"Blow, winds, and crack your cheeks!” King Lear, arguably Shakespeare’s most tragic hero, is bringing his dark and stormy tale into town – together with dancers and a soundtrack.
This weekend, the TNT theatre group will perform their internationally acclaimed production of King Lear as part of an Asian tour. Their interpretation of the classic story of a king who descends into madness combines all the performing arts – theatre, dance and music – in a single performance. The Phnom Penh Post spoke to director Paul Stebbings, who trained under Polish experimentalist director Jerzy Grotowski, about what we can expect from his take on the classic.
Why did you choose not to alter the production from the version performed in England?
It’s the real thing – Shakespeare in Shakespeare. I dont think we should offer “theatre for foreigners” – we are a British theatre company with a style that is accessible to native speakers and non-native speakers – if I go and see Kathakali [traditional Indian dance-dramaa] or Kabuki [classical Japanese dance-drama] I don’t want a watered-down version for tourists, so why should we offer that in Southeast Asia?
Why the focus on music?
We know Shakespeare had no elaborate sets, no lights, but he did always have live music – so we follow his lead and the musicality of the language is complemented and heightened by live music. We have a full musical score by Thomas Johnson – using cello, violin drums and four-part harmony singing – like a film score. The famous storm scene is created musically.
You take a symbolist approach?
Theatre must use the things that are truly theatrical and the strongest weapon is the imagination of the audience. The storm is the dramatic heart of the play – it represents all that can go wrong in human life – and the madness that is swirling inside Lear’s guilt ridden mind. Too often it is done realistically and falls flat (as it’s not film). Our version uses masked actors as dancers playing the winds and an “ocean” drum that is a drum filled with metal balls. On top of that the actors sing and play cello and violin. Our King Lear actor has to work hard to rise above this aural storm.
Lear is all about suffering. Samuel Johnson said he could hardly bear to follow it to its conclusion while the poet Keats wrote about “burning” through the play. Do you agree that watching it can be a battle?

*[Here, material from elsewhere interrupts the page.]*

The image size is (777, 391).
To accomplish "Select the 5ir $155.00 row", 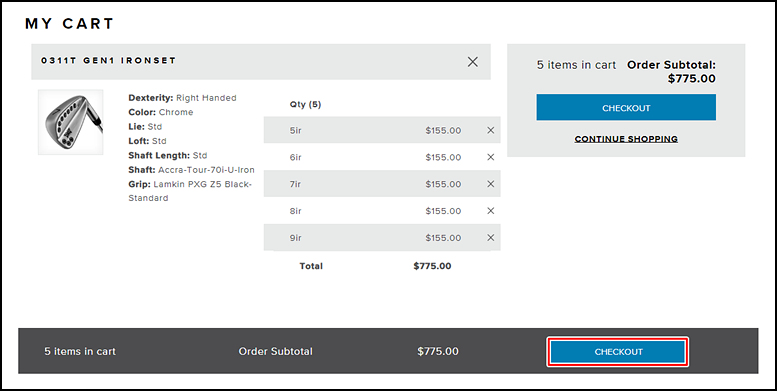I will pos(382,130).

I think it is a very emotional and moving play – maybe the most powerful piece of writing ever penned. Maybe not the greatest of Shakespeare’s plays as theatre but maybe his most profound. Personally, I find it is very exciting too. It is deeply tragic but is it unendurable? The audience have to decide that.
For Cambodia, this kind of suffering and chaos is especially close – do you think it will resonate?
I do think that could be a resonance. But I am humble before such extremes. I would hope that Lear can express things that few other works of art achieve and that the real meaning of catharsis can apply to Cambodia in a special way. But again it is for the audience to decide.
King Lear, presented by TNT Music Theatre, will be performed at the Chenla Theatre on Sunday at 8pm. Tickets are $20 per person, $10 for students.